▶ **TASKS TO CARRY OUT**:
[A] According to the passage on Utah lawmakers and the governor's coronavirus orders, why did Lyman attend the meeting with the governor's staff remotely?
[B] Set down, word for word, everything in the passage on Utah lawmakers and the governor's coronavirus orders from "Coleman was among" down to "with legislative Democrats.".
[C] Take the passage on Utah lawmakers and the governor's coronavirus orders further, picking up after its final sentence.

▶ **PASSAGE TO READ**:
•••

Lyman, I was told, was among the most antagonistic, asserting none of the power the governor was exercising was constitutional and challenging the administration to return Utah to a constitutional republic.

Rep. Brady Brammer was likewise critical of the public health orders and took a swipe at Cox for that state where he went to law school (Virginia) and lectured him about the limitations in Utah’s Constitution.

Coleman was among those who challenged the governor’s authority — a defiance that I’m sure thrills a large segment of her loudest constituents.

They used it, one lawmaker told me, “as an opportunity to pontificate about the Constitution and fears of the nanny state.”

At one point, I was told, Cox shot back: “I’m really disappointed none of you are asking questions about how we can save more lives.”

He later tempered his remarks, saying that everyone is on the same side.

It wasn’t all confrontation, though. Legislators were given information about the severity of the disease, why it is definitely not “just the flu,” a projected timeframe for vaccines, the benefits of the mask mandate, and answered questions about resuming school sports.

After the meeting, the governor’s team spent nearly three more hours talking with legislative Democrats.

I appreciate the concept and benefits of dividing power between the branches of government. Normally it works great. And for those abnormal times, the Legislature can call itself into a special session. Their last special session was Aug 20. Since then we’ve had more than 114,000 cases and 360 deaths. The point being that legislative bodies are ill-suited to respond to a pandemic that is rapidly changing without moving to a full-time Legislature.

And I’m not sure we would benefit by giving the Lymans of the Legislature any more sway over our coronavirus response.

Lyman attended the meeting with the governor’s staff remotely because it was a long drive and he didn’t want to have to wear a mask at the Capitol, according to his new podcast (that’s right, 2020 can get worse).

Here are some other highlights from his new program:

He praised the organizers of a Halloween Party in Utah County that violated health orders and drew thousands of young people amid sky-high infection rates. “My hat’s off to them,” he said, as was his mask, one would assume. “If the government says you can’t gather and the Constitution says you have a right to assemble, under the constitutional guise, you assemble.”

What kind of conditions — overflowing hospitals, skyrocketing cases, mounting death tolls — would warrant unilateral action by the governor? “There is no threshold. I don’t care how bad it is.”

•••

▶ **STORED DATA**:
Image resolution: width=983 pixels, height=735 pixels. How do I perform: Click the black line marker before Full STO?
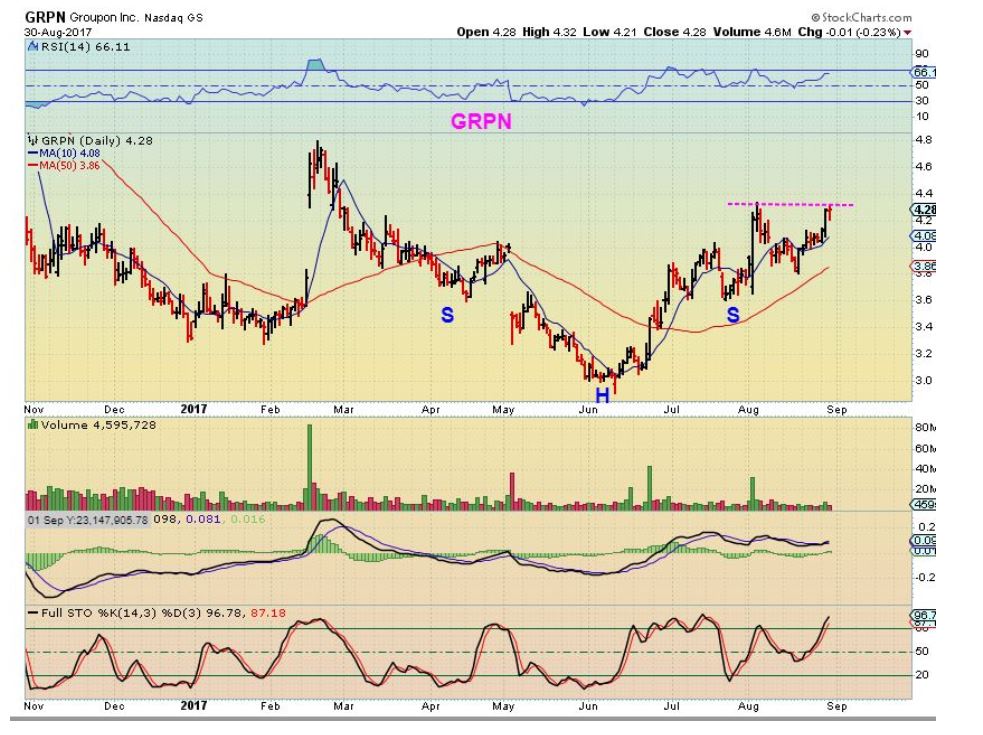click(33, 613)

•••

▶ **RESULTS FOR THE EXERCISE**:
[A] Lyman attended remotely because it was a long drive and he didn't want to have to wear a mask at the Capitol. He said so on his new podcast.

[B]
Coleman was among those who challenged the governor’s authority — a defiance that I’m sure thrills a large segment of her loudest constituents.

They used it, one lawmaker told me, “as an opportunity to pontificate about the Constitution and fears of the nanny state.”

At one point, I was told, Cox shot back: “I’m really disappointed none of you are asking questions about how we can save more lives.”

He later tempered his remarks, saying that everyone is on the same side.

It wasn’t all confrontation, though. Legislators were given information about the severity of the disease, why it is definitely not “just the flu,” a projected timeframe for vaccines, the benefits of the mask mandate, and answered questions about resuming school sports.

After the meeting, the governor’s team spent nearly three more hours talking with legislative Democrats.

[C]
“[Tuberculosis] kills a lot of people and pneumonia kills a lot of people,” he said. ”I’m not downplaying COVID.”

He was downplaying COVID.

Tuberculosis, pneumonia and influenza combined killed 123 Utahns a year according to the most recent data. We’ll likely reach 1,000 COVID deaths in the state by the end of this year — and that is with all of these attempts to slow its spread.

Separately, he asserted that doctors and hospitals are responsible for health care and should manage the crisis on their own, without government intervention.

Legislators like Lyman should take Intermountain Healthcare CEO Marc Harrison up on an offer he extended Tuesday: “If there are elected officials that have any doubt about what is going on, please contact us. We will arrange a visit with our caregivers and the ICU so you can see exactly what is going on in them.”

If that doesn’t work, they should go talk to the families of the dead.

Credit should be given to House leaders for keeping the vocal members of their body in check.

But the point of this is that, as lacking as the governor’s actions may seem, he is under intense pressure from legislators and their loudest constituents to do much less, even nothing, and Herbert at least tries to strike a balance.

So it’s important that the rest of us are heard, as well — not by protesting in front of his home or Dr. Dunn’s home (leave that to the radicals), but by contacting the governor and your legislator. Tell them you want the state to stick to its guns. And if the legislators want to call a special session and wipe out the safeguards the governor has put in place, they can own the deaths that result.